May 26, 2024


Eat your heart out, A24: Some real-life bacterial germs are literally hungry for our blood, new research suggests. Scientists have found evidence that certain disease-causing bacteria, including strains of Escherichia coli, are chemically attracted to the serum in our blood as a source of food. The horrifying findings seem to explain why these bacteria tend to cause life-threatening sepsis.

The research was led by scientists from Washington State University. They were hoping to learn more about bacteria that can regularly invade the bloodstream from elsewhere in the body, also known as bacteremia. Though most instances of bacteremia are temporary and cause little trouble, they sometimes trigger widespread, potentially fatal inflammation and massive organ damage, a condition known as sepsis.

The team focused on three germs in particular, all belonging to the large Enterobacteriaceae family: non-typhoidal Salmonella enterica, Citrobacter koseri, and E. coli. All three bacteria are a common trigger of intestinal bleeding and bacteremia, and these infections are a leading cause of death for people with inflammatory bowel diseases like ulcerative colitis. For their experiments, they used strains of these bacteria taken from actual patients. To stimulate intestinal bleeding, they used human blood serum (the liquid part of blood) and a “custom injection-based microfluidics device.”

The bacteria was almost instantly drawn to even microscopic amounts of blood, usually taking less than a minute to identify the presence of serum nearby and start moving toward it. Other experiments with Salmonella found evidence that this locomotion was driven at least in part by the bacteria sensing a particular amino acid abundant in serum called L-serine—an ability likely shared by many other related bacteria. And they also found that the bacteria were indeed capable of feeding off the serum.

The findings, released as a preprint in the journal Elife this week, demonstrate that some bacteria are finely tuned to seek out our blood for nourishment, the authors say.
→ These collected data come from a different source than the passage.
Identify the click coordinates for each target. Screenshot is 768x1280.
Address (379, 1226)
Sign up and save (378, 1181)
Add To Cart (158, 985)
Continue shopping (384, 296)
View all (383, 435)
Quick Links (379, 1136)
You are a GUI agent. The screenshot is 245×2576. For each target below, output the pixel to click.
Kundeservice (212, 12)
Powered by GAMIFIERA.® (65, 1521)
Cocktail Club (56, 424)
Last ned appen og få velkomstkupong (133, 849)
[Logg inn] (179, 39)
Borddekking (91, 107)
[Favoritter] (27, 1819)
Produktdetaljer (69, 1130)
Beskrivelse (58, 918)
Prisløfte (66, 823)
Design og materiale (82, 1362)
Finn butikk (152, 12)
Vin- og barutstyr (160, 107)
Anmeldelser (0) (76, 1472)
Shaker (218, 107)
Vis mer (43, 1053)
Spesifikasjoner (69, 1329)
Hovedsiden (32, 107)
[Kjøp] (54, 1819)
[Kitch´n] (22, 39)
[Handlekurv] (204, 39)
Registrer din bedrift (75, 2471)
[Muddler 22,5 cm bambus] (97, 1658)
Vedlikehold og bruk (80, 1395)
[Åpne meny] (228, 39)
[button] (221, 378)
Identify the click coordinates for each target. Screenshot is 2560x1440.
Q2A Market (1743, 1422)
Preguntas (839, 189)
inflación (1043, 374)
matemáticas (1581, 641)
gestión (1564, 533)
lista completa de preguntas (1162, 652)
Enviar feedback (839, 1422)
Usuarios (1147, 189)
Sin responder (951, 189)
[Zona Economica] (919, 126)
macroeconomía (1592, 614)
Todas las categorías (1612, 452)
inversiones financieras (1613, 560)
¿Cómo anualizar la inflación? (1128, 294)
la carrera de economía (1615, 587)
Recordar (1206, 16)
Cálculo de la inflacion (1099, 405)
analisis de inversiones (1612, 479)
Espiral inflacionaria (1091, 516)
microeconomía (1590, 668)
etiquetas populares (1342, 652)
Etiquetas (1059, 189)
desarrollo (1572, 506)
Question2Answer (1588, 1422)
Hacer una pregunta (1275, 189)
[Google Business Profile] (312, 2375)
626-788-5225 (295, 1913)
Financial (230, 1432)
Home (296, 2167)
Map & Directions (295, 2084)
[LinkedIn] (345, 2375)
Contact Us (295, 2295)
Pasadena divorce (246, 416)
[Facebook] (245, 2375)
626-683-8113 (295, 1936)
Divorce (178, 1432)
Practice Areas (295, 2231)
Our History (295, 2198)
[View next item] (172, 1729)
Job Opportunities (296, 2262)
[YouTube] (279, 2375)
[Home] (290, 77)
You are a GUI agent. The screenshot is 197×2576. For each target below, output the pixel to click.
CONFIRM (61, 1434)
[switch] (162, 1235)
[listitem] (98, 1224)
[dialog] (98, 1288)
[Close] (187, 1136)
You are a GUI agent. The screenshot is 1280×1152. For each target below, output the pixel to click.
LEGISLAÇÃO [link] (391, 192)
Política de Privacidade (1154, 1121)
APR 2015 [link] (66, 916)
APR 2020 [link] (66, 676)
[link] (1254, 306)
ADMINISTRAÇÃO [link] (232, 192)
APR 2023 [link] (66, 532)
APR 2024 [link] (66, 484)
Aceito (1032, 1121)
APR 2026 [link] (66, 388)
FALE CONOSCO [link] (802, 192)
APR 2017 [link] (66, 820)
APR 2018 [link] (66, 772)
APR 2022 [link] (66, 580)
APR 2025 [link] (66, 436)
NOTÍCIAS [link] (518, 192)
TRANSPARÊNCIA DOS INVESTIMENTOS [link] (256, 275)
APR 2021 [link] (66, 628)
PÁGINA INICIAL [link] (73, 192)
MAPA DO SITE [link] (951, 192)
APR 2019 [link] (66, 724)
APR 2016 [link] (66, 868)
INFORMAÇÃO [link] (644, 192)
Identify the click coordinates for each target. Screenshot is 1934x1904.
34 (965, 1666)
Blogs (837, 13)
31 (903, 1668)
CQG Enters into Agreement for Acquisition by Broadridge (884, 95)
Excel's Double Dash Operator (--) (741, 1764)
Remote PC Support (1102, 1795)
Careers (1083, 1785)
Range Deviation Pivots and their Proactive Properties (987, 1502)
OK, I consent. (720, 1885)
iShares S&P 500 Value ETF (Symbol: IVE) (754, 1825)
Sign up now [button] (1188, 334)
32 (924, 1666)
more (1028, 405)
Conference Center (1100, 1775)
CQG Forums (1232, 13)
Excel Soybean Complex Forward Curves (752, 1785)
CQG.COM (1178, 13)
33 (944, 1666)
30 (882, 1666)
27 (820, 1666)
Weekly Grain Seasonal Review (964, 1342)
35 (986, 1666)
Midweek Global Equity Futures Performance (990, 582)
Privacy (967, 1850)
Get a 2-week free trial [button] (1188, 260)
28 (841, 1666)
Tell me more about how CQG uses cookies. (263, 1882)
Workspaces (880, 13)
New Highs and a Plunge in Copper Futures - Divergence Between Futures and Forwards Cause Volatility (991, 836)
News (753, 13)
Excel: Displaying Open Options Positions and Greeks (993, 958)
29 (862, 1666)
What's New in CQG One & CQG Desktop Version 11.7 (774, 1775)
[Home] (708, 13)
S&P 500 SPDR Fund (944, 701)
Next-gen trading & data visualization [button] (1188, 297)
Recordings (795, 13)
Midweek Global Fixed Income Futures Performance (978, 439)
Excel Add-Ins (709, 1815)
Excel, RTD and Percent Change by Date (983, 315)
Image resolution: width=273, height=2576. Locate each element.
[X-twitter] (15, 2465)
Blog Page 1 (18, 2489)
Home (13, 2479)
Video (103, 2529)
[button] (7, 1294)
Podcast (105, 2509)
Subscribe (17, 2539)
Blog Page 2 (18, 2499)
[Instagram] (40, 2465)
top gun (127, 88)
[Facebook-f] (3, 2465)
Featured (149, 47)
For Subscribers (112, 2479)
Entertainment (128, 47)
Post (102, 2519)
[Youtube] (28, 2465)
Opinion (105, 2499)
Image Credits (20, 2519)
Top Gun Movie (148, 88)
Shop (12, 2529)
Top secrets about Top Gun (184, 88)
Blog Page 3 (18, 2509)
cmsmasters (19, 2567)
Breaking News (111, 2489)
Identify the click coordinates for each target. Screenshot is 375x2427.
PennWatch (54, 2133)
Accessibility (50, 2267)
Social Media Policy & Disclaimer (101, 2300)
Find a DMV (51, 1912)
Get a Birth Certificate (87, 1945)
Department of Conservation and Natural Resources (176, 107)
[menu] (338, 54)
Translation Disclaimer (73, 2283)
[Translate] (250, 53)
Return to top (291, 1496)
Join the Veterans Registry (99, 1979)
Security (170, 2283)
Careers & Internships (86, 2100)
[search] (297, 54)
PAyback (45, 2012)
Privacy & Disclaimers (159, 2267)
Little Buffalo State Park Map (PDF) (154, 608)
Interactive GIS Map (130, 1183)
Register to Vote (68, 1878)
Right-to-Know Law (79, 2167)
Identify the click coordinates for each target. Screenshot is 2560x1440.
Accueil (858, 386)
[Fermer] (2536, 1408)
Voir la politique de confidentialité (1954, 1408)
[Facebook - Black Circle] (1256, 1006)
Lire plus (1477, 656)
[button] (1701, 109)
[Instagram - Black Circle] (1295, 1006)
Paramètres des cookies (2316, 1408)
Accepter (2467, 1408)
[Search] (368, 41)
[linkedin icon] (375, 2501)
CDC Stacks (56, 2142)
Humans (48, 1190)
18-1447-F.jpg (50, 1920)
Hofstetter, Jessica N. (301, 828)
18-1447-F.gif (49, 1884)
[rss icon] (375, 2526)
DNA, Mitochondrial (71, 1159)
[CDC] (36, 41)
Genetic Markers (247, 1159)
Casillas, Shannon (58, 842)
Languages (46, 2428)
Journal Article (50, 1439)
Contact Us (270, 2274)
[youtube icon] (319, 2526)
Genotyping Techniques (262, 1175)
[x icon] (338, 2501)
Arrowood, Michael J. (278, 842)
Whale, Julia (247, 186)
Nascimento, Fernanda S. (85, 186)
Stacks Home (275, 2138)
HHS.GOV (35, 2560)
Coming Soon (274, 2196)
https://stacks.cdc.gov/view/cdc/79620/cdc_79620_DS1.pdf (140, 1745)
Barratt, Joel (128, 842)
This phenomenon of “bacterial vampirism,” as they’ve decided to coin it, appears to clarify why these bacteria are such a common cause of bloodstream infections. The team hopes that the lessons learned from this and future research can someday help us find a way to keep these bacteria away from our blood entirely.

“By learning how these bacteria are able to detect sources of blood, in the future we could develop new drugs that block this ability. These medicines could improve the lives and health of people with IBD who are at high risk for bloodstream infections,” said lead author Siena Glenn, a PhD student at WSU, in a statement from the university.